22.4.10

de por qué el destino se llama Clotilde y otras sorpresas de la vida

resulta que Almond tiene una Clotilde en su vida.

y resulta que Almond encontró en una librería de viejos un libro que se llama "El destino se llama CLOTILDE"

y resulta que dudó si comprarlo o no. y no. y contó la anécdota. y alguno, o alguna -quién sabe-, le insistió en que lo tenía que comprar. y la convenció. porque a veces a Almond la convencés fácil. es medio así, Almond.

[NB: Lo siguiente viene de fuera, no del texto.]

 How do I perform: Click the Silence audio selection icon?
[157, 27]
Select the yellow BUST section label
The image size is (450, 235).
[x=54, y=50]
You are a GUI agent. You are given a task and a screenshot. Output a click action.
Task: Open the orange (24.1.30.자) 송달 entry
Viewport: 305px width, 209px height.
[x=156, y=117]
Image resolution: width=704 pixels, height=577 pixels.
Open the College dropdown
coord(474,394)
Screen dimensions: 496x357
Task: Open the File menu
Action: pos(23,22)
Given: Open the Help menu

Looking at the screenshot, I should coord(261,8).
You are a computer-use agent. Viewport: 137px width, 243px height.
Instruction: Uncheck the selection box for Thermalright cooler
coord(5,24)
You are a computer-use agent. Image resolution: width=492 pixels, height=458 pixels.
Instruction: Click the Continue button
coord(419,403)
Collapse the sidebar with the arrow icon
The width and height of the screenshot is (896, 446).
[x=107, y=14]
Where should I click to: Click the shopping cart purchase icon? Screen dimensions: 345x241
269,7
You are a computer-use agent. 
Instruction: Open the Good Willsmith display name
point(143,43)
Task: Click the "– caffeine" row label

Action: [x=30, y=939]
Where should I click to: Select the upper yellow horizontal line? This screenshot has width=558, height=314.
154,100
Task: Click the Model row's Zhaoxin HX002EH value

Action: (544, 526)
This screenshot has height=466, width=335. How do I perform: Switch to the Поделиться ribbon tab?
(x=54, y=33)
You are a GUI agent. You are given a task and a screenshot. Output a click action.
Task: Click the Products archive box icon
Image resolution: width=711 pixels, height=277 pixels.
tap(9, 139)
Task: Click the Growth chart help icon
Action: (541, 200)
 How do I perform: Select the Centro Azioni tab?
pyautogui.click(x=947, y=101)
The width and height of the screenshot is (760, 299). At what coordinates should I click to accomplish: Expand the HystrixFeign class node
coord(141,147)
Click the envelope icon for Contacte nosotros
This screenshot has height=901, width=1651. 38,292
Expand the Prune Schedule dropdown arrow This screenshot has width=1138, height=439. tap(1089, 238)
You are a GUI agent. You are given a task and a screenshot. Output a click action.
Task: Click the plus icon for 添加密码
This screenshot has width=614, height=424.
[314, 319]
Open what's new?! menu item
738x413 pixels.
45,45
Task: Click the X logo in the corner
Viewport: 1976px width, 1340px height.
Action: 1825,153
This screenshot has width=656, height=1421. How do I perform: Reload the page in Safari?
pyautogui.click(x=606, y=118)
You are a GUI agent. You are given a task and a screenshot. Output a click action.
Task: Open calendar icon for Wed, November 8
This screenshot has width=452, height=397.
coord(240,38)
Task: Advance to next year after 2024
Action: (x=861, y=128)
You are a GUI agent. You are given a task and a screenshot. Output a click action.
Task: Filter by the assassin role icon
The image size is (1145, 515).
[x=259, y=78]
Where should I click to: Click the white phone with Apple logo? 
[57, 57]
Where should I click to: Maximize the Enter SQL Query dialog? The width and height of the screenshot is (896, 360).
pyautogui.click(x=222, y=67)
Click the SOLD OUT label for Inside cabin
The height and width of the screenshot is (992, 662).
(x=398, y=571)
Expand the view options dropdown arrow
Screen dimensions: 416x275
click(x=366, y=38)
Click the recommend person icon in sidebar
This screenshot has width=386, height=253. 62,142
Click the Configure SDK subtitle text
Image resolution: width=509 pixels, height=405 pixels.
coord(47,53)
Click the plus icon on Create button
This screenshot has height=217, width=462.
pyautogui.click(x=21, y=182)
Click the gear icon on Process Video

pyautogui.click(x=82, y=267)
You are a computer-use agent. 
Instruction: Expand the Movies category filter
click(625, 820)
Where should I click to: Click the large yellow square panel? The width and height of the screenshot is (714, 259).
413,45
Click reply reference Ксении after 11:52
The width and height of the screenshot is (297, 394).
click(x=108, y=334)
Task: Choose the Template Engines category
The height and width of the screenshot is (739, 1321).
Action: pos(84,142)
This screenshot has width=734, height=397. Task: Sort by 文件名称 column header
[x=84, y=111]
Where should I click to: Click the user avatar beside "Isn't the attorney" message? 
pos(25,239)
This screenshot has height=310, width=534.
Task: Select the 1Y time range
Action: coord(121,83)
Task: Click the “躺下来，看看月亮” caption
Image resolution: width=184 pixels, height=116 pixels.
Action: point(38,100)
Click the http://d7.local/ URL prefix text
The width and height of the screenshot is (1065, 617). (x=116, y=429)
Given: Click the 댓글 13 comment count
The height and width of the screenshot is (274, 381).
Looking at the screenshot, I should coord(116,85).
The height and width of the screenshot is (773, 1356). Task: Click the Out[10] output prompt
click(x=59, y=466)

y después tuvo el libro. y por el nombre, antes de verlo, todos pensamos que era una novela rosa-hot alla Steel. pero al verlo, qué sé yo. y entonces, me tocó verlo y ese qué sé yo.

y primero fue el nombre de Giuseppe Guareschi, que como cualquier italiano de nombre fuerte, te suena un toque anarco. nada que ver, pero uno no puede evitar pensar en eso. después algo en la solapa sobre el libro y el autor, sobre el sentido del humor... si hay sentido del humor no puede ser tipo Steel, porque esos libros se toman siempre muy en serio a sí mismos (si no, no funcionarían). además, la edición no daba ni ahí con que fuera de esos. y después fue empezar a leer un poco y toparse con un nombre genial, el del protagonista: Filimario. Filimario es un nombre muy genial.

y entonces, la duda: che, y si estamos frente a algo opuesto a lo que pensábamos? y si este Guareschi es como un Vian, un señor genial y divertido que estuvo escondido, a la espera de que lo encontráramos? y si?

y si no es, pero merece serlo?

entonces decidimos que íbamos a buscar a Guareschi. y que si no lo encontrábamos, le íbamos a hacer una entrada en Wikipedia, donde íbamos a poner lo grosso que había sido, como había escrito miles de libros nunca publicados mientras era campeón de esquí de alta montaña y experto pescador de truchas submarinas, que además había sido arqueólogo turístico y excelente interprete de banjo finlandés (no, no dijimos todo esto, pero dijimos cosas parecidas, o tal vez más geniales, que ahora no recuerdo).

pero al final lo encontramos. un poco una pena, porque perdimos a ese otro Guareschi con el que tanto nos habíamos encariñado.

y otro poco no, porque al final, resultó que Guareschi era un chabón copado. no tanto como hubierámos querido, tal vez, pero al menos interesante para chusmear.

y si algún día leo el libro, les cuento qué tal.